__Dataset entries__
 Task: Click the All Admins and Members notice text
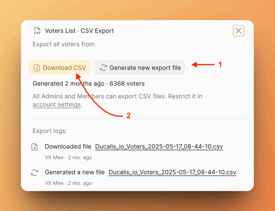pos(118,100)
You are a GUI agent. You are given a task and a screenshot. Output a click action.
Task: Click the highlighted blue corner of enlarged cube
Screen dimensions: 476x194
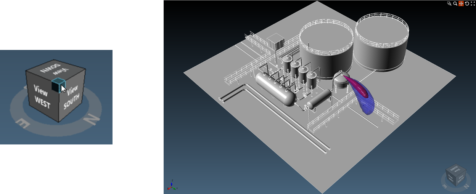click(x=58, y=85)
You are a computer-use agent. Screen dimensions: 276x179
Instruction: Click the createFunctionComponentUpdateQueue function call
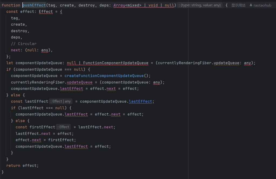[x=106, y=76]
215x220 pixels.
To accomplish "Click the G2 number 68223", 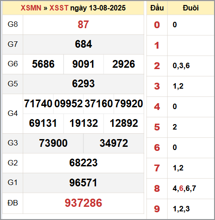I will point(83,163).
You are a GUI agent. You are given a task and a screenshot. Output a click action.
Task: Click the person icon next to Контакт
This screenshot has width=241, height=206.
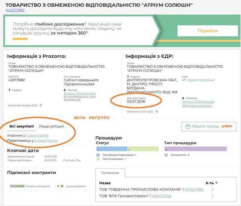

__Your objective__
If a line falls between the first line of the records above and the line containing "You are a computer-use", inclusive, retype it exactly; leave pictures out.

__Response__
 Task: Click the All Admins and Members notice text
pos(118,100)
You are a GUI agent. You are given a task and a screenshot. Output a click action.
Task: Click the highlighted blue corner of enlarged cube
Screen dimensions: 476x194
click(x=58, y=85)
You are a computer-use agent. Screen dimensions: 276x179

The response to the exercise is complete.